Peintures du réfectoire de l'hôtel-Dieu de Coutances

 

La fondation de l'hôtel-Dieu de Coutances remonte au XIIIe siècle. L'ensemble des bâtiments anciens qui subsiste aujour­d'hui s'étend chronologiquement du Moyen Age jusqu'au XVIIIe siècle. Il comprend l'ancienne maison du receveur (XIIIe siècle ?), le clocher de l'ancienne église (fin du XVe siècle), le bâtiment des malades (XVIIe siècle), la chapelle des reli­gieuses (fin du XVIIe siècle) et enfin les bâtiments longeant la rue de Morville (milieu du XVIIIe siècle).

 

Les peintures murales sont situées dans le réfec­toire des religieuses, installé au rez-de-chaussée du bâtiment des malades. Celui-ci est un édifice élevé par les religieuses augustines dans les années 1658. Autour d'une cour, le bâtiment comprend deux ailes en équerre, avec galerie de cloître au rez-de-chaussée, d'apparence austère.

 

Dans son état actuel, le réfectoire conserve un mobilier qui semble dater du XVIIe siècle, mais son décor mural, quant à lui, a été complète­ment rénové au milieu du XVIIIe siècle. Il y eut en effet à cette époque d'importants travaux d'em­bellissement et d'agrandissement de l'hôtel-Dieu, à la suite du legs considérable que fit à l'établissement le coutançais François Encoignard enrichi dans le commerce en Espagne. L'actuel maître-autel de la chapelle, réalisé par Antoine Duparc vers 1755, est un des plus beaux témoi­gnages de cette campagne d'embellissements.

 

Le réfectoire des religieuses est une grande salle rectangulaire éclairée vers l'est par quatre fenêtres. La salle était autrefois plus grande : une mince cloison a été ajoutée au XIXe siècle vers le sud pour aménager un office.

 

Le décor comprend un soubassement constitué d'un lambris de chêne sobrement mouluré dans le goût du XVIIIe siècle (sur la cloison XIXe, le lambris est en bois blanc et la sculpture est plus naïve).

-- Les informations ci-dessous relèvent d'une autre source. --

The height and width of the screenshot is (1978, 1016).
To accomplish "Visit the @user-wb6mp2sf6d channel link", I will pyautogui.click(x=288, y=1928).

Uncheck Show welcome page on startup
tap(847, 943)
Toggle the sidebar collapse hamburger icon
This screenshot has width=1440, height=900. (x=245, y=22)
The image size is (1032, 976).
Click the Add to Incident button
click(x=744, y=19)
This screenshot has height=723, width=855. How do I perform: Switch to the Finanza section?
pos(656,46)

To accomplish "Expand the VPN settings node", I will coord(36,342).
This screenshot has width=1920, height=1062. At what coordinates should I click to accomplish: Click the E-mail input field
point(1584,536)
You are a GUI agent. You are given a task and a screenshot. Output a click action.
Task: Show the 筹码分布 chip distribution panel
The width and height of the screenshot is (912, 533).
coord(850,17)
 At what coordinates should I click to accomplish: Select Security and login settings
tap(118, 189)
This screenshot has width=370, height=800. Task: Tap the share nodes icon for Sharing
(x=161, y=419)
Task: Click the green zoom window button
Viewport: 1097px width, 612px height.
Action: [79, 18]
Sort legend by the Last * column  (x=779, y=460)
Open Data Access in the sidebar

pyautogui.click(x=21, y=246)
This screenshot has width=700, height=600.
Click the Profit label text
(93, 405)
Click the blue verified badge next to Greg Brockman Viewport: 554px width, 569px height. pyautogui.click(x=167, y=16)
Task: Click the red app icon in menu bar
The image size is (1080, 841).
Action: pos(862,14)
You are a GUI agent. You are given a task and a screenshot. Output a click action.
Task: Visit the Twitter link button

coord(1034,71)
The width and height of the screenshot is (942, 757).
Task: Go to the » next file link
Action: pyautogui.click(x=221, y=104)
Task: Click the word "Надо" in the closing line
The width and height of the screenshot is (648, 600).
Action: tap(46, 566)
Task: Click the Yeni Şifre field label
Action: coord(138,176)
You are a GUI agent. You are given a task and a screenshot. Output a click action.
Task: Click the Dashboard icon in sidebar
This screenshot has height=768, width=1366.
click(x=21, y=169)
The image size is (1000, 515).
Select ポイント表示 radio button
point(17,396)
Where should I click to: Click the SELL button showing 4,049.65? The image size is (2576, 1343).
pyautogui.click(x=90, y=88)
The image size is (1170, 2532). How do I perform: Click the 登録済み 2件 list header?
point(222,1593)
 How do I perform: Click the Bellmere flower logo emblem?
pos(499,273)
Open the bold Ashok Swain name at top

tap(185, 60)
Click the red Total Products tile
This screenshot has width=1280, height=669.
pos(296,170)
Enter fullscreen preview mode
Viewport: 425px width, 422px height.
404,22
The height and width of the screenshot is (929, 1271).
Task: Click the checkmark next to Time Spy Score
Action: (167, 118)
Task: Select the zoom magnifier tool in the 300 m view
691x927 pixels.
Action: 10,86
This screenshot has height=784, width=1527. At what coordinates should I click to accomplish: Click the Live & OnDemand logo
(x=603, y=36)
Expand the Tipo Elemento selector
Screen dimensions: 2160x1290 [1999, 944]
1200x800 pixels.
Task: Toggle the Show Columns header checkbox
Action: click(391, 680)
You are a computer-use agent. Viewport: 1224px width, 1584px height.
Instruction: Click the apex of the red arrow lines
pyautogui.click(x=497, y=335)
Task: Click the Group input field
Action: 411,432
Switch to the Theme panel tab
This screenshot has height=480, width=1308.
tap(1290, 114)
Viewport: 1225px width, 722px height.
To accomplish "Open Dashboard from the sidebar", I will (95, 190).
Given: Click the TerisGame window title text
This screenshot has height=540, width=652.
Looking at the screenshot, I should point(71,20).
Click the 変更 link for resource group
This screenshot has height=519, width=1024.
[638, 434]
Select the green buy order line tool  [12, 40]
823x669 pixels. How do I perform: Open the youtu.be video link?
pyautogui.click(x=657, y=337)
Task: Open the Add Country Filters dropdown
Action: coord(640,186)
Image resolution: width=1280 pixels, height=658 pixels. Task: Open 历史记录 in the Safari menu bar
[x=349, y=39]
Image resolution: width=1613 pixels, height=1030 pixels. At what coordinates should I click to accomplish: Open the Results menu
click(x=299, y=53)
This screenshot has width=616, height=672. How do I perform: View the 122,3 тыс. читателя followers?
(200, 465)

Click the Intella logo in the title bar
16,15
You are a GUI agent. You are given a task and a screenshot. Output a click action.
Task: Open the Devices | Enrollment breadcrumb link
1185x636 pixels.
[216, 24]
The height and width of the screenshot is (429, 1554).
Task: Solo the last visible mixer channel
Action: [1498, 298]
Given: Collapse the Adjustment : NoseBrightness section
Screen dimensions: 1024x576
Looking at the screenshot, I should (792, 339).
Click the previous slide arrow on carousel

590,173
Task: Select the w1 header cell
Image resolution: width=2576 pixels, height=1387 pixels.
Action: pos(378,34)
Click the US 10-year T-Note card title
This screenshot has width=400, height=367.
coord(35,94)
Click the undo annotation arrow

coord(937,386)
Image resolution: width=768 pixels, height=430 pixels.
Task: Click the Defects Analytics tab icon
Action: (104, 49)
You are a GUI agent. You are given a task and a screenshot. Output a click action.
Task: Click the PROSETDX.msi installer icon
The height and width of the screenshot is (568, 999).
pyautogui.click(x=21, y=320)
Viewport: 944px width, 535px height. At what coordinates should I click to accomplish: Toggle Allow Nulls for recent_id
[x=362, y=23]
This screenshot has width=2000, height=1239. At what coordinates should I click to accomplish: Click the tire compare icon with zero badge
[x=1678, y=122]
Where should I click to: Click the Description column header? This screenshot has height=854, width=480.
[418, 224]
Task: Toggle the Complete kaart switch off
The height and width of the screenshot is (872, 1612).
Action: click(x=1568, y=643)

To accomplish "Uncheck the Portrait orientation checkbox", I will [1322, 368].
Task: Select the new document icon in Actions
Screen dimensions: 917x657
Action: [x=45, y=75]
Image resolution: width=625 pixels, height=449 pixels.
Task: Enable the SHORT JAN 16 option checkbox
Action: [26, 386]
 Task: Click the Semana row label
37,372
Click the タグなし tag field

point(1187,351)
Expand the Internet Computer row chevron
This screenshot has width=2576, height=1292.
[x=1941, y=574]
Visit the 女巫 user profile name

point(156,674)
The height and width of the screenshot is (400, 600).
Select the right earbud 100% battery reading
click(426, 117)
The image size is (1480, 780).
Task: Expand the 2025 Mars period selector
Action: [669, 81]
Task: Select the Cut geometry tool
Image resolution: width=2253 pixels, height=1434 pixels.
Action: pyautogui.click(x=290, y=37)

Au dessus du lambris sont peints six cartouches : trois à l'ouest placés entre les poutres maîtresses, trois à l'est placés entre les fenêtres et sous les poutres maîtresses. Chaque cartouche est occupé par une citation tirée de l'Écriture ou des Pères de l'Église (dont saint Augustin). Ces écritures mettent en parallèle la réfection spirituelle et la restauration corporelle. Il faut remarquer d'ailleurs que, thématiquement, ces inscriptions se répon­dent deux à deux, de part et d'autre de la salle.

 

Les sentences prennent place au milieu d'un encadrement dont les motifs comprennent des coquilles, volutes, rinceaux, fleurettes symétri­quement disposés. Les couleurs utilisées sont le rose, le bleu, le jaune et le brun.

 

Le mur ouest est sommé d'une frise de rinceaux courant sous les solives, régulièrement inter­rompue, au dessus des grands cartouches, par un petit cartouche représentant un paysage naïvement traité : on y reconnaît un port, un paysage champêtre, et, plus identifiable, sans doute une vue du Mont-Saint-Michel et une autre de la ville de Coutances dominée par les tours de sa cathédrale.

 

L'ensemble de ce décor se détache aujourd'hui sur un fond blanc uni, résultat de multiples repeints qui n'ont pas épargné les cartouches. Les travaux de restauration en cours permettront d'alléger ces repeints et peut-être de retrouver d'autres cartouches dans la partie du réfectoire transformée en office au siècle dernier.